A hard money loan is a unique financial construction. It is a short term loan and is offered as interest only. These loans are perfect for those wanting to purchase distressed rehab properties, for which it is impossible to get a traditional mortgage. The interest rate on a hard money loan tends to be a lot higher, with averages of around 12%. However, they can be completed in as little as 15 days and they usually run for no longer than a year, after which the property can be flipped.
Anyone interested in investing in properties very quickly, therefore, may want to consider this type of loan. While they are expensive, they are also quick and reasonably easy to obtain. This makes them interesting for those who would otherwise be declined.
When applying for a loan from a normal financial institution, you will be expected to meet many hard-set requirements. […] As long as you have a high-value asset with at least 20% equity stake in it, there are good chances that you will qualify for the loan.
How Do Private Loans Work?
Private loans are designed to help fund a real estate investment’s purchase and renovation. They are quick to obtain, particularly compared to a traditional mortgage, and they have very flexible acceptance criteria. Fix and flippers, who buy and sell properties within a year, are particularly interested in them.
In addition, they can also be beneficial for a long term investor who holds a property but then switches to a traditional mortgage after renovating a property. As such, the timeline of investment is not so important. Rather, it is about needing money to buy a property that is in disrepair and having the funds for the repairs. Typically, people only pay interest back on their hard money loan while it is running.

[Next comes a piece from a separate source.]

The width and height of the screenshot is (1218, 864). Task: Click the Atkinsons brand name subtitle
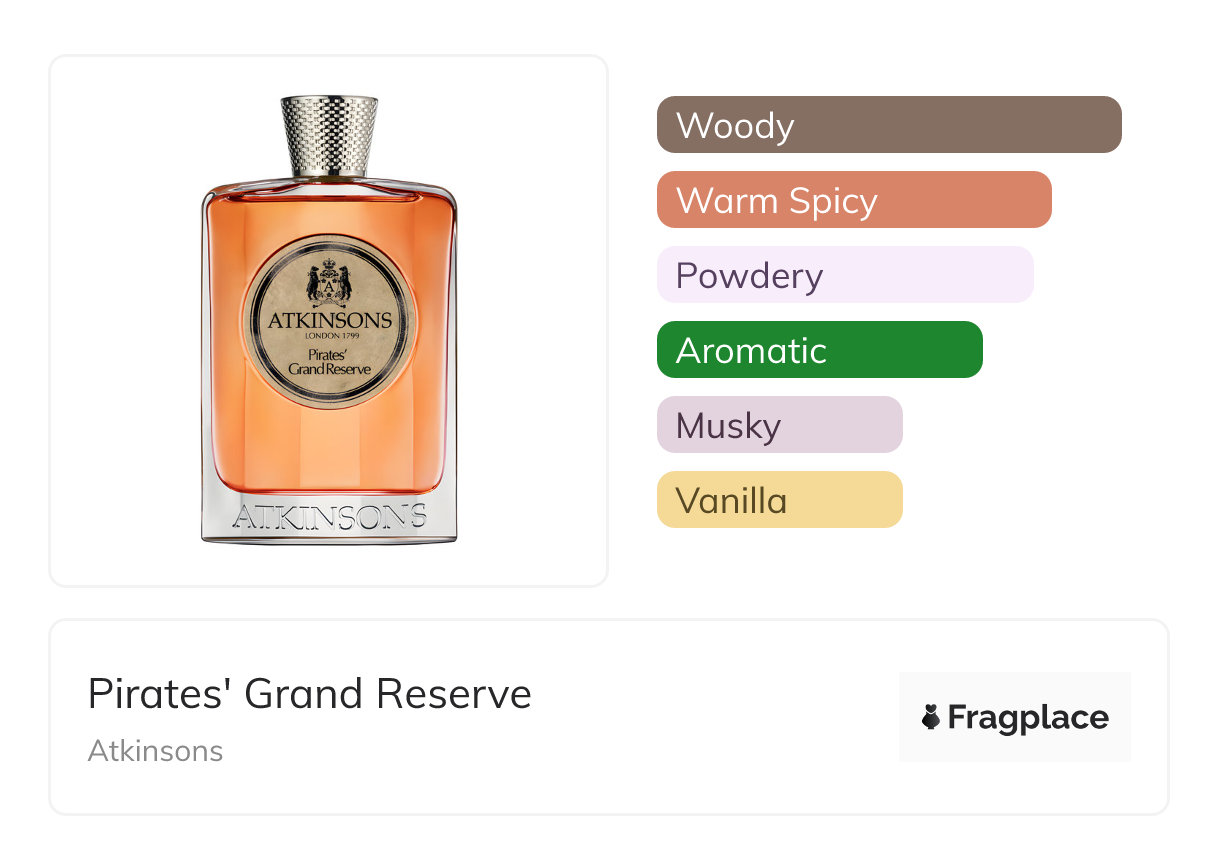(156, 751)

Generally speaking, these loans also have no prepayment penalties.
While lenders want their money back also – interest is still important to them. When you prepay, you are cutting into the overall interest a lender can earn on financing your loan.
What this means is that, should you complete the work on the property sooner than expected, you can pay off the loan sooner as well. Typically, investors like these types of loans because they pay out so quickly and have minimal requirements. These benefits are so great, in fact, that they are happy to pay more for the loans. Interest rates usually range between 7% and 12%, and lender fees (points) are between 1% and 10%.
Should You Take out a Hard Money Loan?
If you are a short term investor, such as a fix and flipper who doesn’t intend to hold a property for more than 12 months, then you may want to consider a hard money loan. If you are a long term investor, then you should really only consider this type of loan if you know that you will be approved for a more traditional, long term, affordable loan after a reasonably short period of time. Typically, two kinds of investors will consider private lending.
First, there are the fix and flip investors.
Fix and flipping homes may seem like a pretty simple concept. Buy a house that needs some work, fix it up and sell the house. The truth is it takes a lot of time to find the right deal, find the right financing, find the right contractor, decide what to repair, maintain a property, value a property, make sure all the needed repairs are done and then sell the house. Fix and flipping is not something you can spend a couple of hours on a week and be successful.
The reason why fix and flippers look for a hard money loan is because it allows them to finance the purchase price of the property and the money required to pay for the work that needs to be done on the property. Hence, fix and flippers try to find homes in a very poor condition, fix it rapidly, and sell it for, sometimes, huge profit. They find these properties through lender owned REO listings, foreclosure auctions, and short sales.
Usually, investors are able to receive a private loan based on the ARV (after repair value) of the property. They receive the funds, buy the property, and fix it using their hard money line of credit. These investors do have to have some money themselves in order to be accepted for these loans, not in the least because they may have to float rehab costs as it can take a little bit of time before the lender pays out. Once renovations are completed, they sell the property and pay back the lender.
The second type of investor interested in private loans is the buy and hold investor.
Buy and hold is a passive investment strategy for which an investor buys stocks and holds them for a long period regardless of fluctuations in the market. An investor who employs a buy-and-hold strategy actively selects stocks but is not concerned with short-term price movements and technical indicators.
Typically, these investors use a hard money loan to purchase and fix a property. Once that is completed, they take out a traditional mortgage on the property itself and pay off their private loan. They then hold the property, either for them to live in or rent out to tenants and become a landlord. Buy and hold investors looking for a hard money loan generally purchase distressed properties, which means a traditional lender will not fund the deal. This means that they bridge the time period between buying and fixing the property and it becoming a property that a traditional bank would be happy to provide a loan for As such, the loan in this case can be seen as a type of bridging loan.
Qualifying for a Hard Money Loan
Whether you are a fix and flip or a buy and hold investor, one of the biggest benefits of the hard money loan is that it is so easy to qualify. The approval process is also incredibly rapid. However, you do have to be realistic about the serious financial commitment you are making.